[lbo-talk] a vision...

Michael Pollak mpollak at panix.com
Thu Nov 4 06:20:51 PST 2004


On Thu, 4 Nov 2004 kjkhoo at softhome.net wrote:


> It was the Protestants and the Catholics, making up some 80%.

And more importantly it was the turnout, specifically the turnout of a subsection of those Protestants, the 40% who are evangelical or born again.

Rove turned out to be entirely correct, and everyone else in the world wrong. It's hard to exaggerate just how shocking this is. He said the Republicans could turn more people out of their base than the Democrats could, even though that had never happened before in history when the Democrats were serious.

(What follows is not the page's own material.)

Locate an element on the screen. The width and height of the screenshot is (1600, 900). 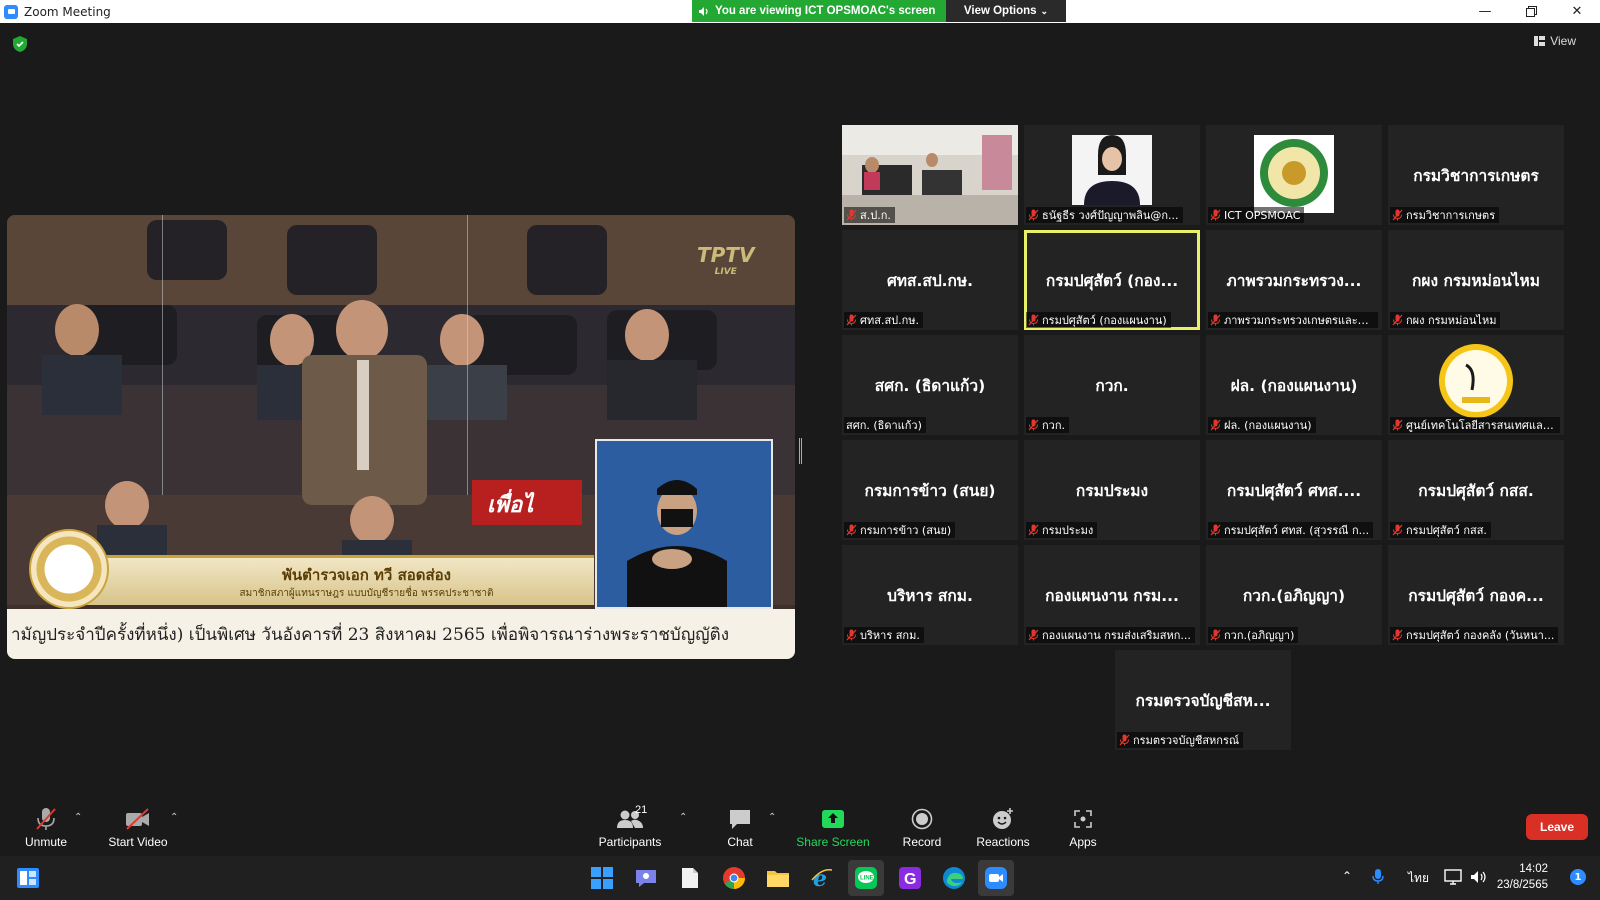
participants-button: 21 Participants is located at coordinates (630, 826).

And even though the Republican had seemingly already tapped deeper and promised more and gotten more out of the conservative evangelical vote in 2000 than anyone had before. And even though the Democrats were more successful in their own GOTV operations this year than they've ever been before in history -- and by a lot -- Rove surged hugely out of nowhere and matched them. He proved his theory about the "missing 3 million" evangelicals in 2000 wasn't delusional. It was right on the money.

He basically proved what he's said since 1988: that if you divided up the nation by religion, you could win it with just the evangelicals, even if you lost every other religious grouping, so long as you didn't lost the others by too much, just through turnout. It didn't make sense on the face of it. But it looks like it's true.

And he added a cherry on top by getting a majority of the Catholic vote, which Bush Senior lost in 1988.

That btw was the election that led to this theory. In 1988, according to Rove, Bush lost every religious grouping except evangelicals. He only narrowly lost Catholics, but it was the first time a Republican had lost them and won the election.

And the man behind George senior's winning of the evangelical vote was George Jr. That was the campaign that made him. He was essential to the win, and this was his proven virtue. He proved he could pull those people even when he was saddled with his Dad, which conservative evangelicals didn't trust father anymore than they trusted John Kerry. Bush Jr., used exactly the same theory in Texas -- but then, there are proportionately more of these people in Texas. Here

(And just to twist the knife, Rove won this Catholic vote against a Catholic candidate, an event that only happens once every 40 years. Partially because the four bishops who spoke out against him got miles of press, and the 160 who didn't -- and the Vatican -- got none.)

Essentially, Rove seems to have shown that the entire previously existing logic of American party politics no longer holds (or at the very least can be and has been temporarily suspended): the idea that heating up your base loses you more votes in the center than you gain on the wing. His argument was that you can use your base issues to split the electorate and then win purely on turnout -- and that it was the Republicans who would have the advantage in such a contest. By all reports I'm seeing now, even he was shocked to find out he was really right. Even he had decided on the eve of election that the Republicans were going to lose because of the turnout issue. His theory turned out to be truer than even he imagined.